More ID InfoFind This Bird
Most people in North America get to see Redpolls only in the winter, when the birds come to feeders or forage on small seeds in trees or in weedy fields. Listen for their sharp, buzzy call notes and energetic trills and chatters. Keep in mind that they often form fairly large flocks that seem constantly in motion.
Other Names
- Pardillo Sizerín (Spanish)
- Sizerin flammé (French)
Backyard Tips
Redpolls eat seeds of a size to match their small bills. They’re particularly likely to come to thistle or nyjer feeders, though they may also take black oil sunflower or scavenge opened seeds left behind by larger-billed birds. Find out more about what this bird likes to eat and what feeder is best by using the Project FeederWatch Common Feeder Birds bird list.
- Cool Facts
- In 2024, ornithologists lumped Common Redpoll, Hoary Redpoll, and Lesser Redpoll (a European species) into a single species known simply as Redpoll. Despite color and size differences between the three forms, they are nearly identical genetically, with a single chromosomal inversion (or "supergene") responsible for visible variation. Read more in Redpolls United! Highlights from the 2024 AOS Checklist Update.
- During winter, some Redpolls tunnel into the snow to stay warm during the night. Tunnels may be more than a foot long and 4 inches under the insulating snow.
- Next time you have access to a globe, take a look at it from the top. Redpolls breed around the world in the lands that ring the Arctic Ocean. There’s a lot of land up there! Though many of us struggle to see a few Redpolls each winter, worldwide their numbers are estimated in the hundreds of millions.
- Animal behaviorists commonly test an animal’s intelligence by seeing if it can pull in a string to get at a hanging piece of food. Redpolls pass this test with no trouble. They’ve also been seen shaking the seeds out of birch catkins, then dropping to the ground to pick them up from the flat snow surface.

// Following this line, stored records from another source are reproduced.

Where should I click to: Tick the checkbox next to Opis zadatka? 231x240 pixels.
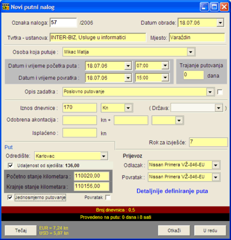coord(219,92)
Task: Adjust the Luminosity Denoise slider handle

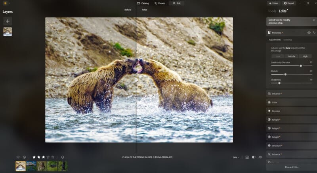Action: click(x=301, y=65)
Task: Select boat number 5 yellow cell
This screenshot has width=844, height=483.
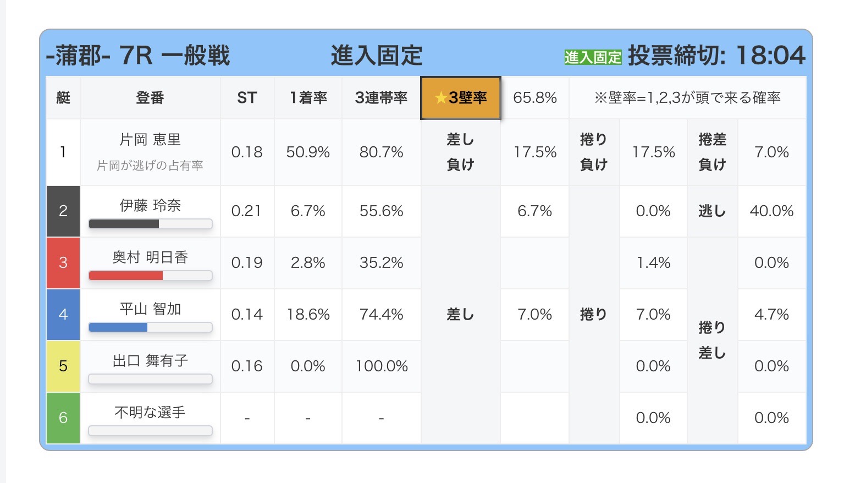Action: (63, 366)
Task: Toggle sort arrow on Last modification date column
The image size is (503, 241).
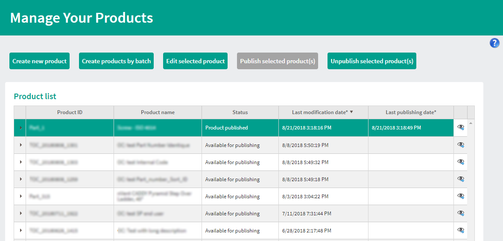Action: 351,112
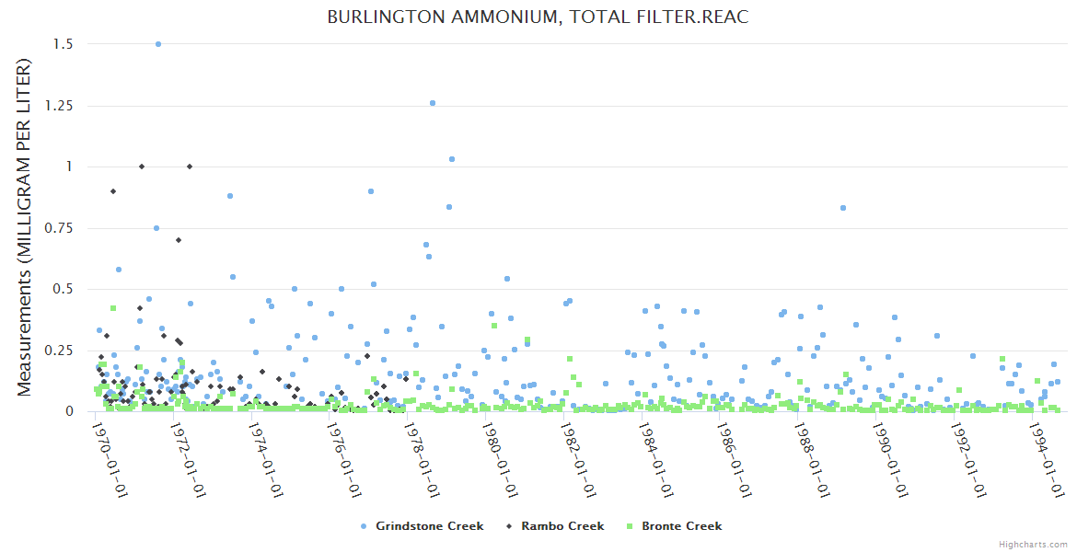
Task: Toggle the Bronte Creek series label
Action: (681, 526)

- Redpolls can store seeds in pouches in their esophagus (known as diverticula). Kind of like a chipmunk stashing seeds in its cheek, this lets them quickly collect seeds, then regurgitate them for husking and eating when they're back in a sheltered and safe spot.

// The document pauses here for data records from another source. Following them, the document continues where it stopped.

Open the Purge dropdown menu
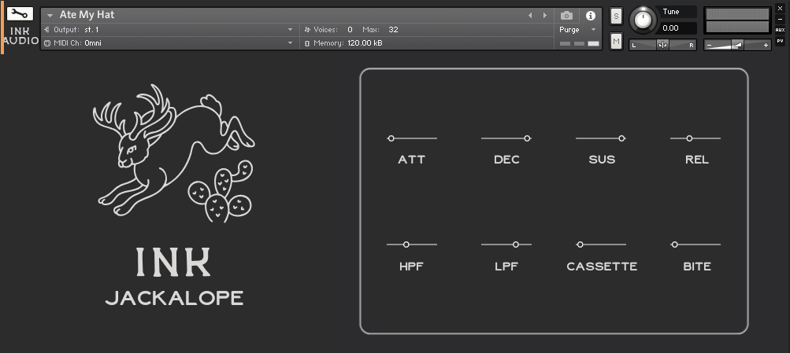Screen dimensions: 790x353 pyautogui.click(x=577, y=30)
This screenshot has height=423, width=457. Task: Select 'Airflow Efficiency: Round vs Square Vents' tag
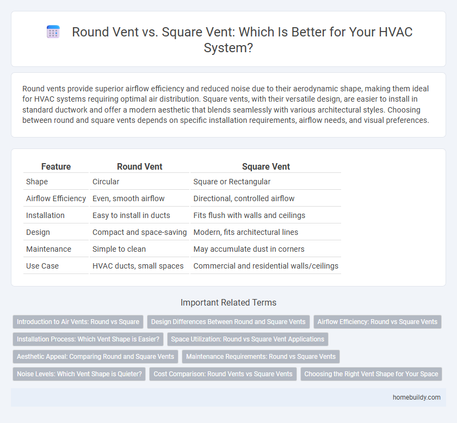coord(378,322)
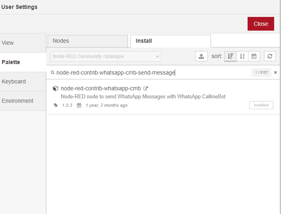Click the version tag icon

click(56, 105)
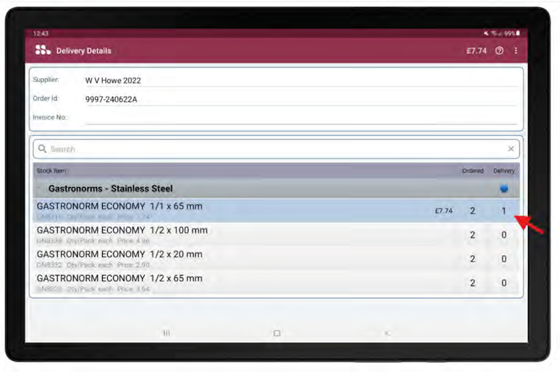Image resolution: width=560 pixels, height=372 pixels.
Task: Tap the blue icon in the Gastronorms header
Action: click(504, 189)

- A few banding records have shown that some Redpolls are incredibly wide ranging. Among them, a bird banded in Michigan was recovered in Siberia; others in Alaska have been recovered in the eastern U.S., and a Redpoll banded in Belgium was found 2 years later in China.
- Redpolls can survive temperatures of –65 degrees Fahrenheit. A study in Alaska found Redpolls put on about 31 percent more plumage by weight in November than they did in July.
- The oldest known Redpoll was at least 7 years, 10 months old. It lived in Alaska and was injured when caught by a cat in 1990. Happily, it survived its injuries.